→ ZADANIA DO WYKONANIA
a) Powtórz dosłownie fragment rozmowy z radną Grażyną Ćwiklińską: zacznij od słów zawierających „Sarna wśród watahy politycznych”, a skończ po słowach „działalnosć  charytatywną i społeczną.”.
b) Kontynuuj rozmowę z radną Grażyną Ćwiklińską, zaczynając zaraz po jej ostatnim zdaniu.

Przejdź do głównej zawartości

Sarna wśród watahy politycznych wilków ...

Denerwuje ją „nicnierobienie” radnych, a także programowa krytyka prezydenta Gorzowa. Nie zabiega o zaszczyty, ale brzydzi się ciosami poniżej pasa. Chętnie zaangażuje się w działalność samorządową w kolejnej kadencji, ale tylko pod warunkiem, że w wyborach wystaruje prezydent Tadeusz Jędrzejczak. Czuje się jak sarna wśród wilków...

Rozmowa z GRAŻYNĄ ĆWIKLIŃSKĄ – radną Rady Miasta, osobą zaangazowaną w działalnosć  charytatywną i społeczną.
Nad Wartą: Kobieta w polityce i wśród polityków: sarna wśród watahy wilków czy jednak inaczej, jak kobieta czuje się w polityce ?

→ WIERSZE DANYCH
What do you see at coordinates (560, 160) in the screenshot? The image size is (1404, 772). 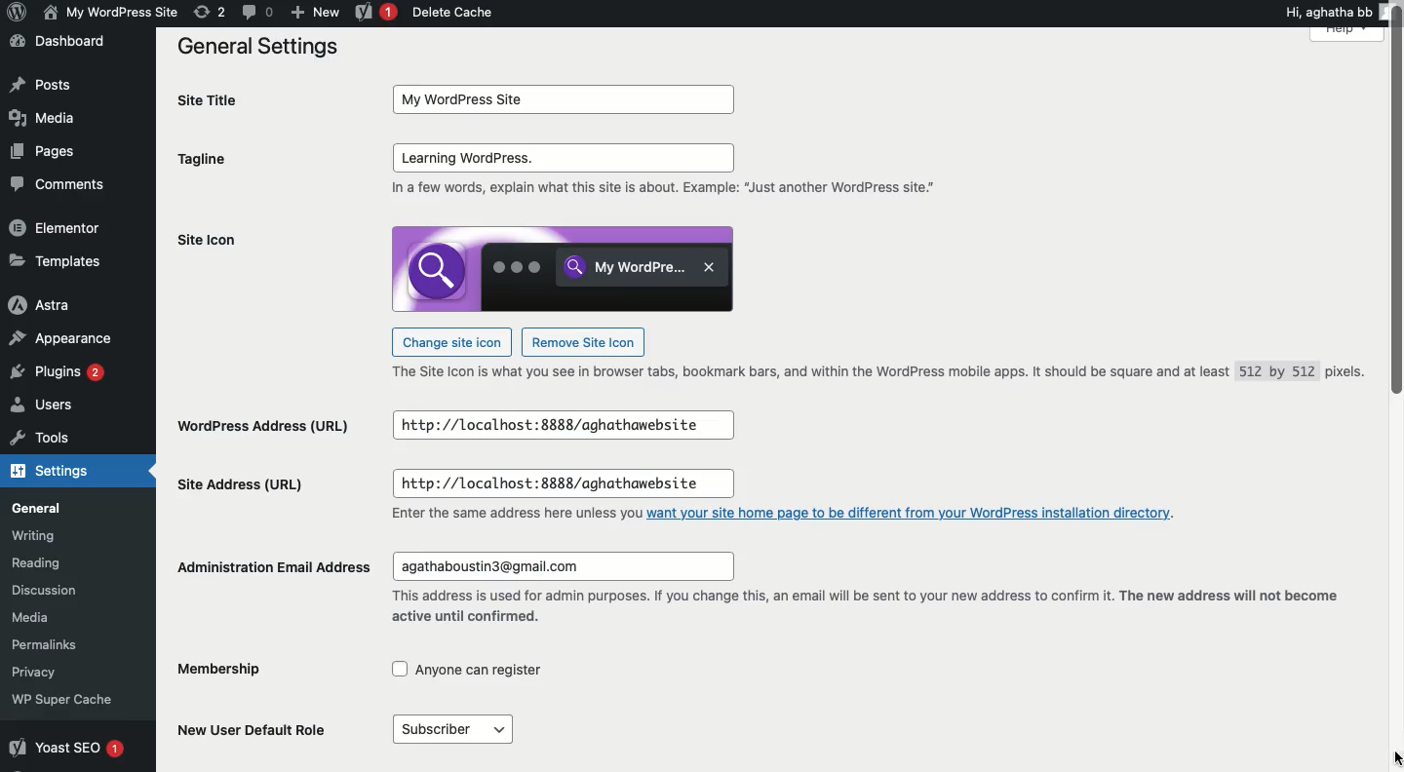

→ ROZWIĄZANE ZADANIA
a)
Sarna wśród watahy politycznych wilków ...

Denerwuje ją „nicnierobienie” radnych, a także programowa krytyka prezydenta Gorzowa. Nie zabiega o zaszczyty, ale brzydzi się ciosami poniżej pasa. Chętnie zaangażuje się w działalność samorządową w kolejnej kadencji, ale tylko pod warunkiem, że w wyborach wystaruje prezydent Tadeusz Jędrzejczak. Czuje się jak sarna wśród wilków...

Rozmowa z GRAŻYNĄ ĆWIKLIŃSKĄ – radną Rady Miasta, osobą zaangazowaną w działalnosć  charytatywną i społeczną.

b)
Grażyna Ćwiklińska: Na początek sprostowanie: w polityce jestem, ale politykiem nie jestem i być nie chcę. Polityka w takim powszechnym rozumieniu nigdy mnie nie interesowała. Jestem przede wszystkim społecznikiem i tego chcę się trzymać jak najdłużej, oby na zawsze. Ale fakt, w gronie polityków czułam i czuję się trochę jak taka sarna wśród stada niebezpiecznych wilków. Często obracałam się za siebie, czy ktoś nie chce mnie pożreć.
N.W.: Faceci hamują się wobec koleżanek z polityki, czy raczej nie ?
G.Ć.: Odnoszę często wrażenie, że tacy doświadczeni i rasowi politycy trzymają klasę, ale bywa różnie.
N.W.: A na sesjach plenarnych – przecież tam jest wieczne obkładanie się oskarżeniami, obelgami oraz inwektywami ?Dla wrażliwej kobiety to musi być jednak dyskomfort...
G.Ć.: To fakt, przyznam się, że przy tym wszystkim sama zaczynam chamieć, ale nie mam wyjścia, jestem członkiem tego gremium i aby coś zrobić dla mieszkańców, muszę w tym gronie być. Dla jasności: nie uznaję takiego języka polityków i oceniam go często mianem „bulwarcznego”, ale cóż mam zrobić ? Nie o mój komfort tu chodzi, ale załatwienie konkretnych spraw. Staram się trzymać jednego: być wrażliwą na potrzeby niepełnosprawnych i potrzebujących, a resztę przeżyję.
N.W.: A panowie politycy opowiadają przy kobietach smaczne dowcipy ?
G.Ć.: Opowiadają często, ale najczęściej o blondynkach...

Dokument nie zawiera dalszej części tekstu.